Der Bayern-Boss im Sportstudio
Rummenigge warnt vor Neiddebatte im Fußball – und verteidigt Impf-Aussagen

21.02.2021 | Stand 19.09.2023, 1:59 Uhr

Karl-Heinz Rummenigge war am Samstagabend zu Gast im ZDF-Sportstudio. −Foto: Screenshot ZDF / Lakota

Vorstandschef Karl-Heinz Rummenigge vom deutschen Rekordmeister Bayern München hat in Coronazeiten vor einer gefährlichen Tendenz in Bezug auf den Fußball gewarnt. "Ich glaube, wir müssen ein bisschen aufpassen, dass wir im Moment aus der Fußballdebatte keine Neiddebatte machen", sagte Rummenigge am Samstagabend im ZDF-Sportstudio.

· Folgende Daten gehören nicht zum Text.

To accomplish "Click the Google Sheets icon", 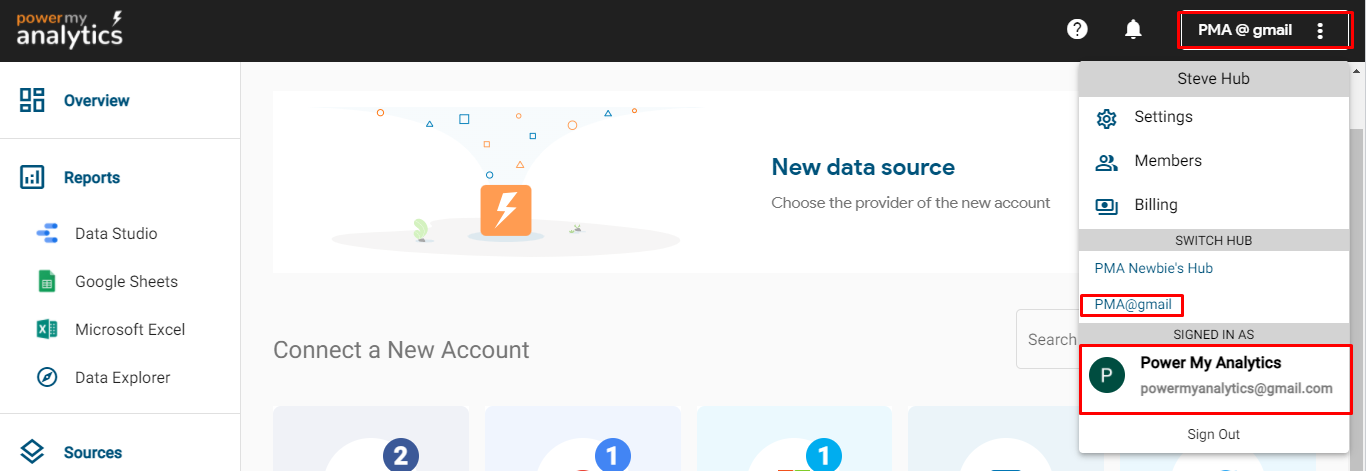I will click(47, 282).
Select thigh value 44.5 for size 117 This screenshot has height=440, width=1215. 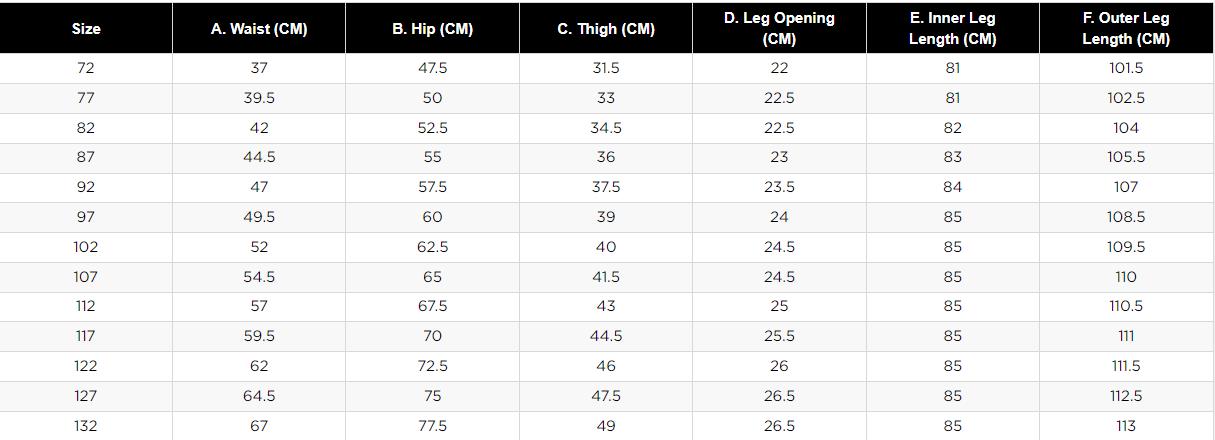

Man habe Spieler mit "wahnsinnig hohen Gehältern", so der Boss des Klub-Weltmeisters, "mir wird es ein bisschen zu sehr in die Richtung interpretiert, die sind privilegiert, die dürfen spielen, die Spieler verdienen unglaublich hohe Gehälter."

Natürlich sei man sind privilegiert, weil man spiele könne. "Das ist ein Privileg", räumte Rummenigge ein, der seinen Posten bei den Bayern Ende des Jahres an Oliver Kahn weitergeben wird, "aber ich glaube trotzdem, dass es nicht schädlich ist, dass der Fußball weiter spielen darf. Das ist gut." Viele Millionen Menschen würden sich mit dem Thema Fußball befassen, seien emotional involviert.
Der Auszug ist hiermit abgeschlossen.